A Cause for Heroes with Paws
Because the work police dogs do is so physically demanding, the families who adopt retired police dogs can be left with substantial and costly health issues to manage. It’s an unfortunate reality: Medical issues and associated costs can dictate how well, how long or even if police dogs can enjoy retirement.
Ned’s Wish is a society committed to supporting law enforcement by providing financial and educational support to enhance the quality of life for K-9 retirees in Canada. After human police officers finish serving their communities, their pension funds support them. Due to the cost of health care for retired police dogs, the potential to enjoy retirement can quite literally rest on a dime. If health care costs become too high, a dog’s quality of life can be significantly reduced, or even cut-short.
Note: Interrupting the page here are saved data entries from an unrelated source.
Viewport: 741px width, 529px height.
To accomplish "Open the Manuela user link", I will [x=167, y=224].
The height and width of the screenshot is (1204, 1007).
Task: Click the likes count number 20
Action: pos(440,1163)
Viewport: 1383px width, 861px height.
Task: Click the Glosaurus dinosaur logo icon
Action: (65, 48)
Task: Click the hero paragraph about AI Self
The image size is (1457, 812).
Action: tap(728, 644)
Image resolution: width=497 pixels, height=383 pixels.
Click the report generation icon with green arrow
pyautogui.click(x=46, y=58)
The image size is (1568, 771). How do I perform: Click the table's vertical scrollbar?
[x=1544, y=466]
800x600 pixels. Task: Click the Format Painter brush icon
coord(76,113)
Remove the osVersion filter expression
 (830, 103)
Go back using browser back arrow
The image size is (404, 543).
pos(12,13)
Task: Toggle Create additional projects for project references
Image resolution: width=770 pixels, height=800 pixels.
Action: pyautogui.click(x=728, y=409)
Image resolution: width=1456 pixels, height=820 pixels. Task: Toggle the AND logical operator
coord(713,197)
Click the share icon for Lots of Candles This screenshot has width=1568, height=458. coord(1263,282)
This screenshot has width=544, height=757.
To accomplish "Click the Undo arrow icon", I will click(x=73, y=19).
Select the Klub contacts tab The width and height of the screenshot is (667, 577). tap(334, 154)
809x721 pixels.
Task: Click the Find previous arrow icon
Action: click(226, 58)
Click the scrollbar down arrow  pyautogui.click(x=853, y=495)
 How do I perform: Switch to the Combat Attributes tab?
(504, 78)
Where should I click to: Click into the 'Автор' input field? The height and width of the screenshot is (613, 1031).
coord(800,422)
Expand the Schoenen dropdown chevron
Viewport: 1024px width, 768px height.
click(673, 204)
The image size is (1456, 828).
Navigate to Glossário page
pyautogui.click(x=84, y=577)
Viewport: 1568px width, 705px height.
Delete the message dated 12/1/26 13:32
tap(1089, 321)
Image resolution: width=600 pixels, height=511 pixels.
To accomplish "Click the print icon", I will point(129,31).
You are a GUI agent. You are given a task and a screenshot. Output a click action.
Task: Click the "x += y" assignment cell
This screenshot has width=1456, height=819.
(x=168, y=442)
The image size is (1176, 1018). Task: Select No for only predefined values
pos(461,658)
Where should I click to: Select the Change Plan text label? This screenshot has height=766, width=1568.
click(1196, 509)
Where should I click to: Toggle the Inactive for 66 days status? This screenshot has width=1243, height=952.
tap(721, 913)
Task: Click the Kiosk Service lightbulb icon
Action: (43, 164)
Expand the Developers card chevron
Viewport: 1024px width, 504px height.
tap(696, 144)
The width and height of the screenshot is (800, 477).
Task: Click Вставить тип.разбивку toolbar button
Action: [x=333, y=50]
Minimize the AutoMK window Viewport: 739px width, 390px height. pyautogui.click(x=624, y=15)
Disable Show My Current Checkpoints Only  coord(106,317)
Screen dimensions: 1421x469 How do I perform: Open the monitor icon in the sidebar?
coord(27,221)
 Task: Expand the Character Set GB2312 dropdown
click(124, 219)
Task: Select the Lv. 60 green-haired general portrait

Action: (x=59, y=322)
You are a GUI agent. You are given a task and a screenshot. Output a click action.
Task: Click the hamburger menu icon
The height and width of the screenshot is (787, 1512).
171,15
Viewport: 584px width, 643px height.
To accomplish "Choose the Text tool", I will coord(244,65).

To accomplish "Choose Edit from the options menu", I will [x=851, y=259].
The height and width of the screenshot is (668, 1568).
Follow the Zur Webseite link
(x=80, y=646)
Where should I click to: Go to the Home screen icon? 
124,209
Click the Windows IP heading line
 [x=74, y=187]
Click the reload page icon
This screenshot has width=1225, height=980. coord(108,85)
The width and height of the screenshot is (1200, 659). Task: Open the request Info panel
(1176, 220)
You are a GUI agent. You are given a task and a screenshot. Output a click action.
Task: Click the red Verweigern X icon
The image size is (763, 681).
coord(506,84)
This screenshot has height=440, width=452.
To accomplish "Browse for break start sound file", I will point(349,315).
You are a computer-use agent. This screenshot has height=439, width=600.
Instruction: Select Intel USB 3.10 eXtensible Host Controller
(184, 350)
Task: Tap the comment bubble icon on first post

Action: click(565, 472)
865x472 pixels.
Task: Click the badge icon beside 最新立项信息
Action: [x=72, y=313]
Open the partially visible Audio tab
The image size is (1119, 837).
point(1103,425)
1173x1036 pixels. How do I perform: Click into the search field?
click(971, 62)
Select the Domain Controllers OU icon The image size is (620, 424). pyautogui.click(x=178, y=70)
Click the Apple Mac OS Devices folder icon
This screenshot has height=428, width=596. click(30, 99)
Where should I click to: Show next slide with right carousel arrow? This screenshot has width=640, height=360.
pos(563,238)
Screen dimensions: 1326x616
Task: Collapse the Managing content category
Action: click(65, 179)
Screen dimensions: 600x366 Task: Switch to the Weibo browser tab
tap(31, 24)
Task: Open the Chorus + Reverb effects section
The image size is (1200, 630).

Do the math. On average, police dogs retire around seven years of age, and the average life span of a police dog is between nine and twelve years. Police dogs comprise a small portion of the canine population, but the majority of their lives are spent in service to ensure the safety and well-being of others. Retired police dogs are near the end of their lives, so by virtue Ned’s Wish is about quality, not quantity. Ned’s Wish exists to help retired police dogs enjoy their remaining years.
Who was Ned?
Like most RCMP police dogs, Ned was born at the Police Service Dog Training Centre (PDSTC) in Innisfail, Alberta, on May 21, 2003. He was assigned to Cst. Garfield Henderson of the RCMP Valleyview Detachment in Alberta in June 2005 to be raised in the PDSTC imprinting program – supervised by Cpl. Phil Graham of the RCMP in Peace River, Alta. Prior to Ned, Cst. Henderson raised several potential police dogs. Ned transferred to Comox Valley, B.C. in July 2005 with Cpl. Graham, who continued training and imprinting Ned. Cpl. Graham retired police dog “Ringo” in January 2006 and entered formal Police Dog Training with Ned in January 2006. The course was completed in 20 working days – the average at the time was 65 working days. Cpl. Graham and Ned officially began working operationally as a team at Comox Valley in February 2006.